→ **Collected data entries**
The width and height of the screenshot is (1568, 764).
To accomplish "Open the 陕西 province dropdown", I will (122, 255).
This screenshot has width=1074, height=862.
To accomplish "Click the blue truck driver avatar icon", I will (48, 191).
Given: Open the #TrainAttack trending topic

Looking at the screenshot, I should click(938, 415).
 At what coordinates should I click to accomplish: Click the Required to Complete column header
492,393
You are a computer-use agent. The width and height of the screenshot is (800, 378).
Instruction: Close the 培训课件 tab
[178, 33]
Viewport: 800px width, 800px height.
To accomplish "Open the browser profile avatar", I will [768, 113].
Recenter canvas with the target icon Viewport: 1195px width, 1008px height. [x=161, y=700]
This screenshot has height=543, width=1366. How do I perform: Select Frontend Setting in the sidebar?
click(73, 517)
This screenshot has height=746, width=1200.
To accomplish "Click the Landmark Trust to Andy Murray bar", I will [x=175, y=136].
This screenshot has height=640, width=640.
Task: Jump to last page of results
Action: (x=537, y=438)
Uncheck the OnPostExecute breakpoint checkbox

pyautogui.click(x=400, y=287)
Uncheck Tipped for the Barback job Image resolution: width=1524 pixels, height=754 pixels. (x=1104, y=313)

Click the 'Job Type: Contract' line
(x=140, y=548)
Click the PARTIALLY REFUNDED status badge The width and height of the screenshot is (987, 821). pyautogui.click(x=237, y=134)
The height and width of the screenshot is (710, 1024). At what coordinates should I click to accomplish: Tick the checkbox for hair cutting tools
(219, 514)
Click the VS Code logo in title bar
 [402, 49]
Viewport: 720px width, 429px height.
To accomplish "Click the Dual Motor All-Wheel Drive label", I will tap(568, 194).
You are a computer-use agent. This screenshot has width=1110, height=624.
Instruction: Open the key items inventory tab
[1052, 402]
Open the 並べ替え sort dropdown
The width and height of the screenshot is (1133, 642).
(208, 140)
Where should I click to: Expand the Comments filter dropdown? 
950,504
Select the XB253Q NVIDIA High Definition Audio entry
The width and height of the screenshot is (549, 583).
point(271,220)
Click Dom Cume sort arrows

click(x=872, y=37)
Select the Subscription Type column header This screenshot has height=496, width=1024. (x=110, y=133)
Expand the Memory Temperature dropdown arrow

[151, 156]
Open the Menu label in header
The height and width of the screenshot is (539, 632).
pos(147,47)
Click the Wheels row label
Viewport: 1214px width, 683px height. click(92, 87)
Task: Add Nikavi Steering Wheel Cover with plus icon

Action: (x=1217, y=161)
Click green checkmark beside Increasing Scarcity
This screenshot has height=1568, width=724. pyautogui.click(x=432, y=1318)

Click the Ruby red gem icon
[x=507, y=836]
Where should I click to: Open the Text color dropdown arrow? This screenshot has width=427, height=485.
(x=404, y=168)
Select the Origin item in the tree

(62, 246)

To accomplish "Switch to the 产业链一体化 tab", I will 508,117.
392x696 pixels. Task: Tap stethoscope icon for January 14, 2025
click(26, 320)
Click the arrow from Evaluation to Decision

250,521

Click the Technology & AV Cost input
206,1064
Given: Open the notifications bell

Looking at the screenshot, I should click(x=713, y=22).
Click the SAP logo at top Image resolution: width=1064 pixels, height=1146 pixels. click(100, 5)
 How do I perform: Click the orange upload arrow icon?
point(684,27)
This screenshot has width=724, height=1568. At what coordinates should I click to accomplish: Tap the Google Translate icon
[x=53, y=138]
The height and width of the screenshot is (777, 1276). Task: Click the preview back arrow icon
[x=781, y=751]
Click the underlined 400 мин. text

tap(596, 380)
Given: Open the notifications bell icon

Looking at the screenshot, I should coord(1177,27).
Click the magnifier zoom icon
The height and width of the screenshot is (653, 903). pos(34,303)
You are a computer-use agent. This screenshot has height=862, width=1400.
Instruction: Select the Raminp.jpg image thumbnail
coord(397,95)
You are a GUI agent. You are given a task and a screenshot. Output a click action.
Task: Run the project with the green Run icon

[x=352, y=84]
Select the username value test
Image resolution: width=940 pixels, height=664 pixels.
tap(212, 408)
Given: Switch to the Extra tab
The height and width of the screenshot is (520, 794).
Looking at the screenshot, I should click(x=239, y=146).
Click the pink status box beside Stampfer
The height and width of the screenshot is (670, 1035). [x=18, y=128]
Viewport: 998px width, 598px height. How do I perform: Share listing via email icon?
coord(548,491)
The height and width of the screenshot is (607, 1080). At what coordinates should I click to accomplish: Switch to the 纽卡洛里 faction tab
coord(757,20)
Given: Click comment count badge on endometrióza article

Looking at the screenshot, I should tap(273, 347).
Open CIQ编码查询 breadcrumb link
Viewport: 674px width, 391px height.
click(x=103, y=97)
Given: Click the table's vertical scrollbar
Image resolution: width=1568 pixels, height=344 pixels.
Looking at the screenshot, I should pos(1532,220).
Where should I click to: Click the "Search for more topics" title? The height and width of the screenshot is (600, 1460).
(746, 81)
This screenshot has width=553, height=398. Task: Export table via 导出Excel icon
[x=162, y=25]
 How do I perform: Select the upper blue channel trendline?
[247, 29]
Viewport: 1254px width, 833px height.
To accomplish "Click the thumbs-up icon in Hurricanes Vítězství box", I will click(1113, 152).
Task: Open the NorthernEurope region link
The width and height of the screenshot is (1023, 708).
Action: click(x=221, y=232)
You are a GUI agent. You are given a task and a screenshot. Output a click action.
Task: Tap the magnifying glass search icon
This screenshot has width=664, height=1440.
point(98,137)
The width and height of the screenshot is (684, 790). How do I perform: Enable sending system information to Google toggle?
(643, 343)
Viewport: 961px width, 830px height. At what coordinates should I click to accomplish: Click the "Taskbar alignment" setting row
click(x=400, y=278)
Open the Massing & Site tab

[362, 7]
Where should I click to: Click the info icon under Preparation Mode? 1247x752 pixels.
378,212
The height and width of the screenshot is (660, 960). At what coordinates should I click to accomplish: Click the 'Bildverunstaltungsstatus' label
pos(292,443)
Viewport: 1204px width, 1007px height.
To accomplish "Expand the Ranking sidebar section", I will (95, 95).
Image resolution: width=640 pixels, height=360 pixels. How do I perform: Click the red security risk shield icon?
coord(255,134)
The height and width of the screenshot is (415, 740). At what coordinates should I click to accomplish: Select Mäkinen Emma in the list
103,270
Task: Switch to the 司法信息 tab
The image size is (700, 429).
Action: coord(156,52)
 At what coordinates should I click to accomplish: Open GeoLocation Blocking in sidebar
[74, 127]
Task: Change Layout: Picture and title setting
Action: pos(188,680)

→ **Problem**
Output every entry exactly as it appears.

→ **Response area**
The width and height of the screenshot is (1568, 764).
To accomplish "Open the 陕西 province dropdown", I will (122, 255).
This screenshot has width=1074, height=862.
To accomplish "Click the blue truck driver avatar icon", I will (48, 191).
Given: Open the #TrainAttack trending topic

Looking at the screenshot, I should click(938, 415).
 At what coordinates should I click to accomplish: Click the Required to Complete column header
492,393
You are a computer-use agent. The width and height of the screenshot is (800, 378).
Instruction: Close the 培训课件 tab
[178, 33]
Viewport: 800px width, 800px height.
To accomplish "Open the browser profile avatar", I will [768, 113].
Recenter canvas with the target icon Viewport: 1195px width, 1008px height. [x=161, y=700]
This screenshot has height=543, width=1366. How do I perform: Select Frontend Setting in the sidebar?
click(73, 517)
This screenshot has height=746, width=1200.
To accomplish "Click the Landmark Trust to Andy Murray bar", I will [x=175, y=136].
This screenshot has height=640, width=640.
Task: Jump to last page of results
Action: (x=537, y=438)
Uncheck the OnPostExecute breakpoint checkbox

pyautogui.click(x=400, y=287)
Uncheck Tipped for the Barback job Image resolution: width=1524 pixels, height=754 pixels. (x=1104, y=313)

Click the 'Job Type: Contract' line
(x=140, y=548)
Click the PARTIALLY REFUNDED status badge The width and height of the screenshot is (987, 821). pyautogui.click(x=237, y=134)
The height and width of the screenshot is (710, 1024). At what coordinates should I click to accomplish: Tick the checkbox for hair cutting tools
(219, 514)
Click the VS Code logo in title bar
 [402, 49]
Viewport: 720px width, 429px height.
To accomplish "Click the Dual Motor All-Wheel Drive label", I will tap(568, 194).
You are a computer-use agent. This screenshot has width=1110, height=624.
Instruction: Open the key items inventory tab
[1052, 402]
Open the 並べ替え sort dropdown
The width and height of the screenshot is (1133, 642).
(208, 140)
Where should I click to: Expand the Comments filter dropdown? 
950,504
Select the XB253Q NVIDIA High Definition Audio entry
The width and height of the screenshot is (549, 583).
point(271,220)
Click Dom Cume sort arrows

click(x=872, y=37)
Select the Subscription Type column header This screenshot has height=496, width=1024. (x=110, y=133)
Expand the Memory Temperature dropdown arrow

[151, 156]
Open the Menu label in header
The height and width of the screenshot is (539, 632).
pos(147,47)
Click the Wheels row label
Viewport: 1214px width, 683px height. click(92, 87)
Task: Add Nikavi Steering Wheel Cover with plus icon

Action: (x=1217, y=161)
Click green checkmark beside Increasing Scarcity
This screenshot has height=1568, width=724. pyautogui.click(x=432, y=1318)

Click the Ruby red gem icon
[x=507, y=836]
Where should I click to: Open the Text color dropdown arrow? This screenshot has width=427, height=485.
(x=404, y=168)
Select the Origin item in the tree

(62, 246)

To accomplish "Switch to the 产业链一体化 tab", I will 508,117.
392x696 pixels. Task: Tap stethoscope icon for January 14, 2025
click(26, 320)
Click the arrow from Evaluation to Decision

250,521

Click the Technology & AV Cost input
206,1064
Given: Open the notifications bell

Looking at the screenshot, I should click(x=713, y=22).
Click the SAP logo at top Image resolution: width=1064 pixels, height=1146 pixels. click(100, 5)
 How do I perform: Click the orange upload arrow icon?
point(684,27)
This screenshot has width=724, height=1568. At what coordinates should I click to accomplish: Tap the Google Translate icon
[x=53, y=138]
The height and width of the screenshot is (777, 1276). Task: Click the preview back arrow icon
[x=781, y=751]
Click the underlined 400 мин. text

tap(596, 380)
Given: Open the notifications bell icon

Looking at the screenshot, I should coord(1177,27).
Click the magnifier zoom icon
The height and width of the screenshot is (653, 903). pos(34,303)
You are a computer-use agent. This screenshot has height=862, width=1400.
Instruction: Select the Raminp.jpg image thumbnail
coord(397,95)
You are a GUI agent. You are given a task and a screenshot. Output a click action.
Task: Run the project with the green Run icon

[x=352, y=84]
Select the username value test
Image resolution: width=940 pixels, height=664 pixels.
tap(212, 408)
Given: Switch to the Extra tab
The height and width of the screenshot is (520, 794).
Looking at the screenshot, I should click(x=239, y=146).
Click the pink status box beside Stampfer
The height and width of the screenshot is (670, 1035). [x=18, y=128]
Viewport: 998px width, 598px height. How do I perform: Share listing via email icon?
coord(548,491)
The height and width of the screenshot is (607, 1080). At what coordinates should I click to accomplish: Switch to the 纽卡洛里 faction tab
coord(757,20)
Given: Click comment count badge on endometrióza article

Looking at the screenshot, I should tap(273, 347).
Open CIQ编码查询 breadcrumb link
Viewport: 674px width, 391px height.
click(x=103, y=97)
Given: Click the table's vertical scrollbar
Image resolution: width=1568 pixels, height=344 pixels.
Looking at the screenshot, I should pos(1532,220).
Where should I click to: Click the "Search for more topics" title? The height and width of the screenshot is (600, 1460).
(746, 81)
This screenshot has width=553, height=398. Task: Export table via 导出Excel icon
[x=162, y=25]
 How do I perform: Select the upper blue channel trendline?
[247, 29]
Viewport: 1254px width, 833px height.
To accomplish "Click the thumbs-up icon in Hurricanes Vítězství box", I will click(1113, 152).
Task: Open the NorthernEurope region link
The width and height of the screenshot is (1023, 708).
Action: click(x=221, y=232)
You are a GUI agent. You are given a task and a screenshot. Output a click action.
Task: Tap the magnifying glass search icon
This screenshot has width=664, height=1440.
point(98,137)
The width and height of the screenshot is (684, 790). How do I perform: Enable sending system information to Google toggle?
(643, 343)
Viewport: 961px width, 830px height. At what coordinates should I click to accomplish: Click the "Taskbar alignment" setting row
click(x=400, y=278)
Open the Massing & Site tab

[362, 7]
Where should I click to: Click the info icon under Preparation Mode? 1247x752 pixels.
378,212
The height and width of the screenshot is (660, 960). At what coordinates should I click to accomplish: Click the 'Bildverunstaltungsstatus' label
pos(292,443)
Viewport: 1204px width, 1007px height.
To accomplish "Expand the Ranking sidebar section", I will (95, 95).
Image resolution: width=640 pixels, height=360 pixels. How do I perform: Click the red security risk shield icon?
coord(255,134)
The height and width of the screenshot is (415, 740). At what coordinates should I click to accomplish: Select Mäkinen Emma in the list
103,270
Task: Switch to the 司法信息 tab
The image size is (700, 429).
Action: coord(156,52)
 At what coordinates should I click to accomplish: Open GeoLocation Blocking in sidebar
[74, 127]
Task: Change Layout: Picture and title setting
Action: pos(188,680)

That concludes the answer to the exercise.